Solution	Pros	Why not chosen
Shell + docker-compose	Team familiarity	Weak assertions, unable to precisely control restarts and signals, shell script maintenance nightmare
Testcontainers (Python)	Native pytest integration, good lifecycle management	Can only operate parameters through `redis-cli` after initialization? In reality, config changes (e.g., dynamic AOF switching) require another wrapper; also the underlying `docker-java` isn’t very friendly to Python, high debugging cost
Kubernetes Job	Production-grade	Too heavy, can’t run locally, CI needs a K8s cluster – using a sledgehammer to crack a nut
docker-py + pytest	Lightweight, programmable container lifecycle control, native Python assertions	This is the one I chose. Use the `docker` SDK to start/stop containers and manage volumes, `redis-py` for data read/write, pytest fixtures for environment injection. The whole solution is under 500 lines of Python, and on CI it only depends on a Docker daemon.

Architecturally, I split the tests into three layers:

Infrastructure layer: docker-py creates Redis containers, mounts temporary volumes for RDB/AOF files.
Operation layer: redis-py writes, reads, issues CONFIG SET, BGSAVE, etc.
Assertion layer: pytest asserts whether data exists, whether files were created, whether the AOF contains the last write.

This layering lets test cases focus only on “write data → how it dies → is the data correct after restart,” without caring about how the container starts or what mount paths are used.

Core implementation: ready-to-run test code

The following code addresses one problem: verify that after a Redis process is killed with kill -9, all data written after the last BGSAVE is lost as expected—and no extra loss occurs.

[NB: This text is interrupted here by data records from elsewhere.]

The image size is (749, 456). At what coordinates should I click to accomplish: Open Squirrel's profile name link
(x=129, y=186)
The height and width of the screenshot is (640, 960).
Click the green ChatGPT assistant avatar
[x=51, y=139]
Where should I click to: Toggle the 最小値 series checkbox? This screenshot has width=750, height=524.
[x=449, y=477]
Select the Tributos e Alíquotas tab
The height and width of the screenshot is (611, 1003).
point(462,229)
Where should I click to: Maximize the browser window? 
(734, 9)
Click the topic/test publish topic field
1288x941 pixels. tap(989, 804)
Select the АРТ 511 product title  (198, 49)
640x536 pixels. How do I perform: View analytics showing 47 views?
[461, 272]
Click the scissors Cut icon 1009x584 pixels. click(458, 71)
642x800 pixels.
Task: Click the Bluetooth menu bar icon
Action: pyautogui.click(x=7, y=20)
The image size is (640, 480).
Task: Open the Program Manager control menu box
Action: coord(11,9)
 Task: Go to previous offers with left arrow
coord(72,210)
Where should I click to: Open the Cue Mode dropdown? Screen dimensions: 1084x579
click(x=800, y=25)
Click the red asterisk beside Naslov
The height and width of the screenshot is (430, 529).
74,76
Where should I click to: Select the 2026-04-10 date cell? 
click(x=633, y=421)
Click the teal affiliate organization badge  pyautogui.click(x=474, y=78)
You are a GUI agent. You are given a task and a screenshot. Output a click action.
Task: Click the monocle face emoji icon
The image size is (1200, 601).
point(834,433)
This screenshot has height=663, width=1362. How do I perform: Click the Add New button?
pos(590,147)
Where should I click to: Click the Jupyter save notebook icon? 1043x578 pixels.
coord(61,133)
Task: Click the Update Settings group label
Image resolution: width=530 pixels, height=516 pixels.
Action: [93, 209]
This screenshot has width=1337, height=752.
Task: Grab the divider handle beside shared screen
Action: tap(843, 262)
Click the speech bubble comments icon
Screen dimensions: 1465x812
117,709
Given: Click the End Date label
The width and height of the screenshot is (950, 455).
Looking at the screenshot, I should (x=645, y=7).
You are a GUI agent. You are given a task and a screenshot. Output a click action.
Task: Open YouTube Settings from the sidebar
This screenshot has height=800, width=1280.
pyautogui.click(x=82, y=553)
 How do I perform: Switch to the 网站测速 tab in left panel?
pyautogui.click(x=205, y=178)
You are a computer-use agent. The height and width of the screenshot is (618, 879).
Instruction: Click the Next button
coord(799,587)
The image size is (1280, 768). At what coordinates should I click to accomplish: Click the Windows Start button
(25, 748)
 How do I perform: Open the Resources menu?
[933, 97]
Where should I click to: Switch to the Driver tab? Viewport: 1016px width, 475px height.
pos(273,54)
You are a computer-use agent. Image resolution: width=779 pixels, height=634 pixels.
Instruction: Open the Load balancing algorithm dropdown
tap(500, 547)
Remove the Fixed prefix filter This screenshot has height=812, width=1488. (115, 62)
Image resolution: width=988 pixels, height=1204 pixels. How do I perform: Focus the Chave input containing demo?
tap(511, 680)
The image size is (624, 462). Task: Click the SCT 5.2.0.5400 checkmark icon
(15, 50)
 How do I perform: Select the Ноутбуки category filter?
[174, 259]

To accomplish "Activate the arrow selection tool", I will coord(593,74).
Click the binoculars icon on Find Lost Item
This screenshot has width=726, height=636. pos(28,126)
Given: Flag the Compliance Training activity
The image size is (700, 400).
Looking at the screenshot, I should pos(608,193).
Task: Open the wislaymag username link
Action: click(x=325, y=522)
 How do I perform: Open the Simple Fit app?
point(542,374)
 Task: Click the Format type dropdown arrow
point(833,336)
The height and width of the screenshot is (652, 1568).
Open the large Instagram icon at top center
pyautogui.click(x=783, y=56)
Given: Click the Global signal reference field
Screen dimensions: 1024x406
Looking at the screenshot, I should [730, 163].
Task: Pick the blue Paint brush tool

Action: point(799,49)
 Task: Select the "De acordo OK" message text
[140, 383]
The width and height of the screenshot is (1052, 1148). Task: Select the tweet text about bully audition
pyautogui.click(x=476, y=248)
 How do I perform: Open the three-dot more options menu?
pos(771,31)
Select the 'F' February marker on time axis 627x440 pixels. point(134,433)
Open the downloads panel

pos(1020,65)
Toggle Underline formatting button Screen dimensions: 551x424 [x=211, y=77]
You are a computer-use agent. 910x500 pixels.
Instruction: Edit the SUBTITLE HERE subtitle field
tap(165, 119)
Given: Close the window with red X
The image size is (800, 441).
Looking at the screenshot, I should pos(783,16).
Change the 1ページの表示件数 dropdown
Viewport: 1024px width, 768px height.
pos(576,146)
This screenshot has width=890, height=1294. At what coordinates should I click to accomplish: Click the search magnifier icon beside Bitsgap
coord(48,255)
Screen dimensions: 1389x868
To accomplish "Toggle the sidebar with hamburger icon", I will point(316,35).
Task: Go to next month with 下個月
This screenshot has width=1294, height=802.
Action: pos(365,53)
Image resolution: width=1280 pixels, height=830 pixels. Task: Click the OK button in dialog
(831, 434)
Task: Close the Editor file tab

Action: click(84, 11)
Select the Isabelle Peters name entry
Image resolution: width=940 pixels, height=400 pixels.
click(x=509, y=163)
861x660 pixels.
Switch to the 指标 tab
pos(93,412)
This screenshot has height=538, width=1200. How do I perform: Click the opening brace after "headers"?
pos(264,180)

1. conftest.py: managing the Redis container lifecycle with a fixture


python
# conftest.py
import pytest
import docker
import redis
import time
import os

REDIS_IMAGE = "redis:7.2"  # 固定版本，避免 CI 上拉取 latest 导致不一致

@pytest.fixture(scope="function")
def rdb_container(tmp_path):
    """
    启动一个配置了 RDB 持久化的 Redis 容器，数据文件写入临时目录。
    tmp_path 是 pytest 提供的临时路径，每个测试函数独立，互不干扰。
    """
    client = docker.from_env()
    data_dir = tmp_path / "data"
    data_dir.mkdir()

    container = client.containers.run(
        image=REDIS_IMAGE,
        name=f"redis-rdb-test-{os.getpid()}",  # 避免容器重名
        command=[
            "redis-server",
            "--save 900 1",        # 900秒内至少1次修改则保存，这里故意设大，手动控制BGSAVE
            "--save 300 10",
            "--save 60 10000",
            "--dir /data",
            "--dbfilename dump.rdb"
        ],
        volumes={str(data_dir): {"bind": "/data", "mode": "rw"}},
        ports={"6379/tcp": None},  # 让 Docker 分配随机端口
        detach=True,
        remov